• CHALLENGE:
Format the records from the line containing "Describe the element at coordinates (654, 288)" to the line containing "containing a Cloudflare" as a numbered list, omitting blank lines.

(Portion of a data file)
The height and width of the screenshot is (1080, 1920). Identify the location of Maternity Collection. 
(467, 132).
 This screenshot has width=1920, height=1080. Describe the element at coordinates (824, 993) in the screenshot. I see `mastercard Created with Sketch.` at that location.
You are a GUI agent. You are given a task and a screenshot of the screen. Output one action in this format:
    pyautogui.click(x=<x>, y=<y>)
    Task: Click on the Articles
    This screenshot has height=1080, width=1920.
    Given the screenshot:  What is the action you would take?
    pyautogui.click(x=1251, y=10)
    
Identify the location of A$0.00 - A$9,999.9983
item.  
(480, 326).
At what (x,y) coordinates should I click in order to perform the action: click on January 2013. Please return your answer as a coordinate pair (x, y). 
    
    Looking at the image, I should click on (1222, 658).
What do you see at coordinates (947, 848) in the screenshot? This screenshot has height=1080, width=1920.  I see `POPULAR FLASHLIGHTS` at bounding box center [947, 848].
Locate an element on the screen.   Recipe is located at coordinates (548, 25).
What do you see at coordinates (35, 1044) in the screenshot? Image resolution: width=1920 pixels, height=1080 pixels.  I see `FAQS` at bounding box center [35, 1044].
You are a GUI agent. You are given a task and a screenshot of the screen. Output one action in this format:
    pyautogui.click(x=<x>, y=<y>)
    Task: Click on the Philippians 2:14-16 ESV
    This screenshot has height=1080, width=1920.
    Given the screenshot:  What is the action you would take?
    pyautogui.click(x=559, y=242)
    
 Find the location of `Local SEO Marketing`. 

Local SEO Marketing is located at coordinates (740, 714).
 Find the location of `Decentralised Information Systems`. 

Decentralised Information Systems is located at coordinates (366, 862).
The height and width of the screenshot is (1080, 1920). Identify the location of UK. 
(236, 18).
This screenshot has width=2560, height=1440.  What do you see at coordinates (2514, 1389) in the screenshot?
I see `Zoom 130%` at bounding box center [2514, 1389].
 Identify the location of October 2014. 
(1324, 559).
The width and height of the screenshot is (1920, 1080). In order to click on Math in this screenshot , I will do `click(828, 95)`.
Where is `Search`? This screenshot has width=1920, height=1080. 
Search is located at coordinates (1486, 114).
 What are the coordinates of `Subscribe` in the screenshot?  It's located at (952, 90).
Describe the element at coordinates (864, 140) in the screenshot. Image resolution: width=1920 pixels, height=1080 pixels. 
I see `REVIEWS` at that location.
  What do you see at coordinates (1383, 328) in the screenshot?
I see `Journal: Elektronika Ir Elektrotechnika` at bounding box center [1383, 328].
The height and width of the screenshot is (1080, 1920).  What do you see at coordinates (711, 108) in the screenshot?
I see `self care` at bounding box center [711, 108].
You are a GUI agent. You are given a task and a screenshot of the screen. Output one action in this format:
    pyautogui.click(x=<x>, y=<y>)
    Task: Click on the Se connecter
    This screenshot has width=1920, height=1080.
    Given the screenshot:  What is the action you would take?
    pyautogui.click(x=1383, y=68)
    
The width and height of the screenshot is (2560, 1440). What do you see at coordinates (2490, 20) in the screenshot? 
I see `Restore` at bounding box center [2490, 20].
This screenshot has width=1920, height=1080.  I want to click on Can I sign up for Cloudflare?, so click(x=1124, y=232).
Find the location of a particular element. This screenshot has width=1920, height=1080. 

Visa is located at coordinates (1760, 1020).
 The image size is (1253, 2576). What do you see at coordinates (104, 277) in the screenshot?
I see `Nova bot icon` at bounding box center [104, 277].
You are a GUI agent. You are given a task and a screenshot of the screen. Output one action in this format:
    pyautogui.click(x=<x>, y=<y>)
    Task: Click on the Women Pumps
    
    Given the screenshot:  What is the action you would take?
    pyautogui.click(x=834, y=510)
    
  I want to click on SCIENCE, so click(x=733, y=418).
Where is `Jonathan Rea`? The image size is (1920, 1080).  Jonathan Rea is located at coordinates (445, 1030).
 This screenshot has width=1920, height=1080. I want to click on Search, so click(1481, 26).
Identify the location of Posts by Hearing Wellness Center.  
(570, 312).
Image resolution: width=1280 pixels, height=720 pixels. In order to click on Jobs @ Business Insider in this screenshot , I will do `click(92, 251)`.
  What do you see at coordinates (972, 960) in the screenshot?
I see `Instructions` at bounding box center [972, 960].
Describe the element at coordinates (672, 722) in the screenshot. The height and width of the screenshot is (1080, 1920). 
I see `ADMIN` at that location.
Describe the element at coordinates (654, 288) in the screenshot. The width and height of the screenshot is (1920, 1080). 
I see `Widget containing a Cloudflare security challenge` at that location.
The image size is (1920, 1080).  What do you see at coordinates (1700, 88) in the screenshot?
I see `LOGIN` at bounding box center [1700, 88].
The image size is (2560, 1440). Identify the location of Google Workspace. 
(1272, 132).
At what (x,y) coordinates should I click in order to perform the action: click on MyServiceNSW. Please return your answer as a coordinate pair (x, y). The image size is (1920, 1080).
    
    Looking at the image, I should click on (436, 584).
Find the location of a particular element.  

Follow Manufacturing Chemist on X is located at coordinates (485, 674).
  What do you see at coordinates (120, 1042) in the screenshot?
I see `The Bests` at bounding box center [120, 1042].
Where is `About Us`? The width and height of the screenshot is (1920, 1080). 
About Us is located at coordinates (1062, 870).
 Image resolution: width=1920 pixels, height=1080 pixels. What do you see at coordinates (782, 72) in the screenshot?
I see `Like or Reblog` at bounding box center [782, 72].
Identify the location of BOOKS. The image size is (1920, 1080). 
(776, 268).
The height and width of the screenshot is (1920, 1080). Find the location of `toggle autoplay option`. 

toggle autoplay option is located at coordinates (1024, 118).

• ANSWER TO THIS TASK:
1. Describe the element at coordinates (654, 288) in the screenshot. The width and height of the screenshot is (1920, 1080). 
2. I see `Widget containing a Cloudflare security challenge` at that location.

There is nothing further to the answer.